**THE TASK:**
Reproduce every one of the entries below line for line, without changing a single character.

Rows of pointing data:
--- start ---

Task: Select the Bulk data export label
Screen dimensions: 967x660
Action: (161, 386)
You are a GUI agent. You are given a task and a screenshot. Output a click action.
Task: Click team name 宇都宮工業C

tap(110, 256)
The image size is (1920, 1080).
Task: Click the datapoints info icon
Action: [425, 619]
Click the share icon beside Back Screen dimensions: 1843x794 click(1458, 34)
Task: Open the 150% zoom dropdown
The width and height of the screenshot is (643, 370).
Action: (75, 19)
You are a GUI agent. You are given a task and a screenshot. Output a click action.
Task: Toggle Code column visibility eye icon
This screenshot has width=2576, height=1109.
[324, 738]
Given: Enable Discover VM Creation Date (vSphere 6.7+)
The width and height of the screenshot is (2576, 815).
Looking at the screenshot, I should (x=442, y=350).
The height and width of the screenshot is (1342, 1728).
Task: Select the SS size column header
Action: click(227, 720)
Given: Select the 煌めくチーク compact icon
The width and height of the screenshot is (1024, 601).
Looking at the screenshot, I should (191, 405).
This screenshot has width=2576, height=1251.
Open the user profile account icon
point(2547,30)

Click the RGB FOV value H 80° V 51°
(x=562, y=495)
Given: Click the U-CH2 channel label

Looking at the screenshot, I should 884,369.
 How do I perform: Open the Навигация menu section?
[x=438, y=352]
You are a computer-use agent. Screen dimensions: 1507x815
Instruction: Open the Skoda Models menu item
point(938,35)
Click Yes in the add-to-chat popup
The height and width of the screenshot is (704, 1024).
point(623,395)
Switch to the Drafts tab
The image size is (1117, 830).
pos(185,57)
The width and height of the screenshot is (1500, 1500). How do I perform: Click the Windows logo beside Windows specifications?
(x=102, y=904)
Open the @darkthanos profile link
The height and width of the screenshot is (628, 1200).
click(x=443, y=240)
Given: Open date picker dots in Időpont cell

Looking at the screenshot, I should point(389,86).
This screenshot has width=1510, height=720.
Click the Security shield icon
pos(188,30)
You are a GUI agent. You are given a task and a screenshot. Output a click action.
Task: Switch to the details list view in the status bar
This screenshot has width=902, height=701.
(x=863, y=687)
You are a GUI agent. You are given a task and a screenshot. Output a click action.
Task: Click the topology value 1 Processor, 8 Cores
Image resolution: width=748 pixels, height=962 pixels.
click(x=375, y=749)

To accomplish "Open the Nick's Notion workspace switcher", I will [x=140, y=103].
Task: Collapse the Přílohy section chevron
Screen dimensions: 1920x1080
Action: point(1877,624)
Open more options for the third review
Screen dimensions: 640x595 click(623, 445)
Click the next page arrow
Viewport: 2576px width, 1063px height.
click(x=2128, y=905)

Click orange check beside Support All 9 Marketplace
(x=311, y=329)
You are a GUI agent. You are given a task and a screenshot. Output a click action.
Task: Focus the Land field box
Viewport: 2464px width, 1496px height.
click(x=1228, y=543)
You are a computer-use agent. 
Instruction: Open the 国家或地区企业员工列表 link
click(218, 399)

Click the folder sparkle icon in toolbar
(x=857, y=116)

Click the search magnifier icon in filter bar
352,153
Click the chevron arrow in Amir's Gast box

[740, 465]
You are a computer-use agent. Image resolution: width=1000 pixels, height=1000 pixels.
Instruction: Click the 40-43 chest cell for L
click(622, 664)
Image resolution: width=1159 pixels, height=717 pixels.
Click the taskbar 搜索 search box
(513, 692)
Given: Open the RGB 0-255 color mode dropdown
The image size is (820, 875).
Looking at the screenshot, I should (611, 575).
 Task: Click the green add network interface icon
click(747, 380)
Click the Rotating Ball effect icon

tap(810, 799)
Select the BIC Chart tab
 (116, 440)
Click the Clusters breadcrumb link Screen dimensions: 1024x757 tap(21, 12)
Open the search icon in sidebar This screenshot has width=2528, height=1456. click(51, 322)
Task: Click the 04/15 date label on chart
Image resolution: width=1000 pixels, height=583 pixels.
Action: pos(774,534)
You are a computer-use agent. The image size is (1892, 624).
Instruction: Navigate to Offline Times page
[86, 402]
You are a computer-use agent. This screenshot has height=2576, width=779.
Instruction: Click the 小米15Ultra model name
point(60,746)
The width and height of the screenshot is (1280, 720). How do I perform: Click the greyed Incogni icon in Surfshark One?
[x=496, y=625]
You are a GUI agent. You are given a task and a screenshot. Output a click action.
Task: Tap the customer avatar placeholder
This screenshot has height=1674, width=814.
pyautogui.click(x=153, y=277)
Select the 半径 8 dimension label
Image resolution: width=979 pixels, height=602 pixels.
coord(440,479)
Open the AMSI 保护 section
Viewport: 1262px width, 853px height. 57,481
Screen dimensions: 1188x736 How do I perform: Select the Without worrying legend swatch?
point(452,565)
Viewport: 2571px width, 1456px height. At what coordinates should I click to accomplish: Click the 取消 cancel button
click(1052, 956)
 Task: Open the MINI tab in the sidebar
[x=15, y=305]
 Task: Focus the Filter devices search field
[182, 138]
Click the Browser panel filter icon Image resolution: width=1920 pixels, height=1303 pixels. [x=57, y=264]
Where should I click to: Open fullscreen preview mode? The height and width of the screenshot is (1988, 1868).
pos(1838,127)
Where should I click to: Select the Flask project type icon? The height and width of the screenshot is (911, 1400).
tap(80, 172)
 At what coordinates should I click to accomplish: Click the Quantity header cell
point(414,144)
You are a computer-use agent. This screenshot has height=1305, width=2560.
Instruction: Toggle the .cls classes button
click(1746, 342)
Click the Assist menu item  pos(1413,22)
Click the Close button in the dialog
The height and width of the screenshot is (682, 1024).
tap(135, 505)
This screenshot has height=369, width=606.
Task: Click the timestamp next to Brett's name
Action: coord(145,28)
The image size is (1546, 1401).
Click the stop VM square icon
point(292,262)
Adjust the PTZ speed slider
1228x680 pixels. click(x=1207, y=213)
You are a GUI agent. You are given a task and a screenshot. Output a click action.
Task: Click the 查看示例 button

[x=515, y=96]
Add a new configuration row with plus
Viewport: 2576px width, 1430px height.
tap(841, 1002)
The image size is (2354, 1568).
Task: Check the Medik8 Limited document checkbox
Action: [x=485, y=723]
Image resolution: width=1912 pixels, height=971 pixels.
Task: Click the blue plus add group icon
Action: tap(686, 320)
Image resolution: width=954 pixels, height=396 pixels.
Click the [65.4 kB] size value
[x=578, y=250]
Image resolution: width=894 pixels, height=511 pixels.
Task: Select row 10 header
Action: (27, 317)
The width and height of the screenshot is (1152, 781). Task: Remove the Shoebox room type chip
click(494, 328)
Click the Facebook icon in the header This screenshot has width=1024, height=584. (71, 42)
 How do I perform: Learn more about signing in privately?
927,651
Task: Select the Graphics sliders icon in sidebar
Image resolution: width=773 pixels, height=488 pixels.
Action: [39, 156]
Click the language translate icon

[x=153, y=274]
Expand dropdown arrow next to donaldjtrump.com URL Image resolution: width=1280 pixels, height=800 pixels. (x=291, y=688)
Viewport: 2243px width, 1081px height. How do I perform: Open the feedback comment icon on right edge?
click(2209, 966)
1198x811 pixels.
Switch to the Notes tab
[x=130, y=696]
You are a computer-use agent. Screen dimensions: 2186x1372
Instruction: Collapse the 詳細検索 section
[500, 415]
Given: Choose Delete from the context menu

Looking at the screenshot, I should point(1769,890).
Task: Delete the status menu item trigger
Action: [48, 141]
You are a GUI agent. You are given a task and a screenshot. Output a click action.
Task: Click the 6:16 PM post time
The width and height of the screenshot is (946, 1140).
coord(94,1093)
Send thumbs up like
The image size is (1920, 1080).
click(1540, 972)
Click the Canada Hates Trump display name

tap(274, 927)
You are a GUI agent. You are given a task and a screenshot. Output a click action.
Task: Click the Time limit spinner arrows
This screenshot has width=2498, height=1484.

--- end ---

**THE RESULT:**
Task: Select the Bulk data export label
Screen dimensions: 967x660
Action: (161, 386)
You are a GUI agent. You are given a task and a screenshot. Output a click action.
Task: Click team name 宇都宮工業C

tap(110, 256)
The image size is (1920, 1080).
Task: Click the datapoints info icon
Action: [425, 619]
Click the share icon beside Back Screen dimensions: 1843x794 click(1458, 34)
Task: Open the 150% zoom dropdown
The width and height of the screenshot is (643, 370).
Action: (75, 19)
You are a GUI agent. You are given a task and a screenshot. Output a click action.
Task: Toggle Code column visibility eye icon
This screenshot has width=2576, height=1109.
[324, 738]
Given: Enable Discover VM Creation Date (vSphere 6.7+)
The width and height of the screenshot is (2576, 815).
Looking at the screenshot, I should (x=442, y=350).
The height and width of the screenshot is (1342, 1728).
Task: Select the SS size column header
Action: click(227, 720)
Given: Select the 煌めくチーク compact icon
The width and height of the screenshot is (1024, 601).
Looking at the screenshot, I should (191, 405).
This screenshot has width=2576, height=1251.
Open the user profile account icon
point(2547,30)

Click the RGB FOV value H 80° V 51°
(x=562, y=495)
Given: Click the U-CH2 channel label

Looking at the screenshot, I should 884,369.
 How do I perform: Open the Навигация menu section?
[x=438, y=352]
You are a computer-use agent. Screen dimensions: 1507x815
Instruction: Open the Skoda Models menu item
point(938,35)
Click Yes in the add-to-chat popup
The height and width of the screenshot is (704, 1024).
point(623,395)
Switch to the Drafts tab
The image size is (1117, 830).
pos(185,57)
The width and height of the screenshot is (1500, 1500). How do I perform: Click the Windows logo beside Windows specifications?
(x=102, y=904)
Open the @darkthanos profile link
The height and width of the screenshot is (628, 1200).
click(x=443, y=240)
Given: Open date picker dots in Időpont cell

Looking at the screenshot, I should point(389,86).
This screenshot has width=1510, height=720.
Click the Security shield icon
pos(188,30)
You are a GUI agent. You are given a task and a screenshot. Output a click action.
Task: Switch to the details list view in the status bar
This screenshot has width=902, height=701.
(x=863, y=687)
You are a GUI agent. You are given a task and a screenshot. Output a click action.
Task: Click the topology value 1 Processor, 8 Cores
Image resolution: width=748 pixels, height=962 pixels.
click(x=375, y=749)

To accomplish "Open the Nick's Notion workspace switcher", I will [x=140, y=103].
Task: Collapse the Přílohy section chevron
Screen dimensions: 1920x1080
Action: point(1877,624)
Open more options for the third review
Screen dimensions: 640x595 click(623, 445)
Click the next page arrow
Viewport: 2576px width, 1063px height.
click(x=2128, y=905)

Click orange check beside Support All 9 Marketplace
(x=311, y=329)
You are a GUI agent. You are given a task and a screenshot. Output a click action.
Task: Focus the Land field box
Viewport: 2464px width, 1496px height.
click(x=1228, y=543)
You are a computer-use agent. 
Instruction: Open the 国家或地区企业员工列表 link
click(218, 399)

Click the folder sparkle icon in toolbar
(x=857, y=116)

Click the search magnifier icon in filter bar
352,153
Click the chevron arrow in Amir's Gast box

[740, 465]
You are a computer-use agent. Image resolution: width=1000 pixels, height=1000 pixels.
Instruction: Click the 40-43 chest cell for L
click(622, 664)
Image resolution: width=1159 pixels, height=717 pixels.
Click the taskbar 搜索 search box
(513, 692)
Given: Open the RGB 0-255 color mode dropdown
The image size is (820, 875).
Looking at the screenshot, I should (611, 575).
 Task: Click the green add network interface icon
click(747, 380)
Click the Rotating Ball effect icon

tap(810, 799)
Select the BIC Chart tab
 (116, 440)
Click the Clusters breadcrumb link Screen dimensions: 1024x757 tap(21, 12)
Open the search icon in sidebar This screenshot has width=2528, height=1456. click(51, 322)
Task: Click the 04/15 date label on chart
Image resolution: width=1000 pixels, height=583 pixels.
Action: pos(774,534)
You are a computer-use agent. The image size is (1892, 624).
Instruction: Navigate to Offline Times page
[86, 402]
You are a computer-use agent. This screenshot has height=2576, width=779.
Instruction: Click the 小米15Ultra model name
point(60,746)
The width and height of the screenshot is (1280, 720). How do I perform: Click the greyed Incogni icon in Surfshark One?
[x=496, y=625]
You are a GUI agent. You are given a task and a screenshot. Output a click action.
Task: Tap the customer avatar placeholder
This screenshot has height=1674, width=814.
pyautogui.click(x=153, y=277)
Select the 半径 8 dimension label
Image resolution: width=979 pixels, height=602 pixels.
coord(440,479)
Open the AMSI 保护 section
Viewport: 1262px width, 853px height. 57,481
Screen dimensions: 1188x736 How do I perform: Select the Without worrying legend swatch?
point(452,565)
Viewport: 2571px width, 1456px height. At what coordinates should I click to accomplish: Click the 取消 cancel button
click(1052, 956)
 Task: Open the MINI tab in the sidebar
[x=15, y=305]
 Task: Focus the Filter devices search field
[182, 138]
Click the Browser panel filter icon Image resolution: width=1920 pixels, height=1303 pixels. [x=57, y=264]
Where should I click to: Open fullscreen preview mode? The height and width of the screenshot is (1988, 1868).
pos(1838,127)
Where should I click to: Select the Flask project type icon? The height and width of the screenshot is (911, 1400).
tap(80, 172)
 At what coordinates should I click to accomplish: Click the Quantity header cell
point(414,144)
You are a computer-use agent. This screenshot has height=1305, width=2560.
Instruction: Toggle the .cls classes button
click(1746, 342)
Click the Assist menu item  pos(1413,22)
Click the Close button in the dialog
The height and width of the screenshot is (682, 1024).
tap(135, 505)
This screenshot has height=369, width=606.
Task: Click the timestamp next to Brett's name
Action: coord(145,28)
The image size is (1546, 1401).
Click the stop VM square icon
point(292,262)
Adjust the PTZ speed slider
1228x680 pixels. click(x=1207, y=213)
You are a GUI agent. You are given a task and a screenshot. Output a click action.
Task: Click the 查看示例 button

[x=515, y=96]
Add a new configuration row with plus
Viewport: 2576px width, 1430px height.
tap(841, 1002)
The image size is (2354, 1568).
Task: Check the Medik8 Limited document checkbox
Action: [x=485, y=723]
Image resolution: width=1912 pixels, height=971 pixels.
Task: Click the blue plus add group icon
Action: tap(686, 320)
Image resolution: width=954 pixels, height=396 pixels.
Click the [65.4 kB] size value
[x=578, y=250]
Image resolution: width=894 pixels, height=511 pixels.
Task: Select row 10 header
Action: (27, 317)
The width and height of the screenshot is (1152, 781). Task: Remove the Shoebox room type chip
click(494, 328)
Click the Facebook icon in the header This screenshot has width=1024, height=584. (71, 42)
 How do I perform: Learn more about signing in privately?
927,651
Task: Select the Graphics sliders icon in sidebar
Image resolution: width=773 pixels, height=488 pixels.
Action: [39, 156]
Click the language translate icon

[x=153, y=274]
Expand dropdown arrow next to donaldjtrump.com URL Image resolution: width=1280 pixels, height=800 pixels. (x=291, y=688)
Viewport: 2243px width, 1081px height. How do I perform: Open the feedback comment icon on right edge?
click(2209, 966)
1198x811 pixels.
Switch to the Notes tab
[x=130, y=696]
You are a computer-use agent. Screen dimensions: 2186x1372
Instruction: Collapse the 詳細検索 section
[500, 415]
Given: Choose Delete from the context menu

Looking at the screenshot, I should point(1769,890).
Task: Delete the status menu item trigger
Action: [48, 141]
You are a GUI agent. You are given a task and a screenshot. Output a click action.
Task: Click the 6:16 PM post time
The width and height of the screenshot is (946, 1140).
coord(94,1093)
Send thumbs up like
The image size is (1920, 1080).
click(1540, 972)
Click the Canada Hates Trump display name

tap(274, 927)
You are a GUI agent. You are given a task and a screenshot. Output a click action.
Task: Click the Time limit spinner arrows
This screenshot has width=2498, height=1484.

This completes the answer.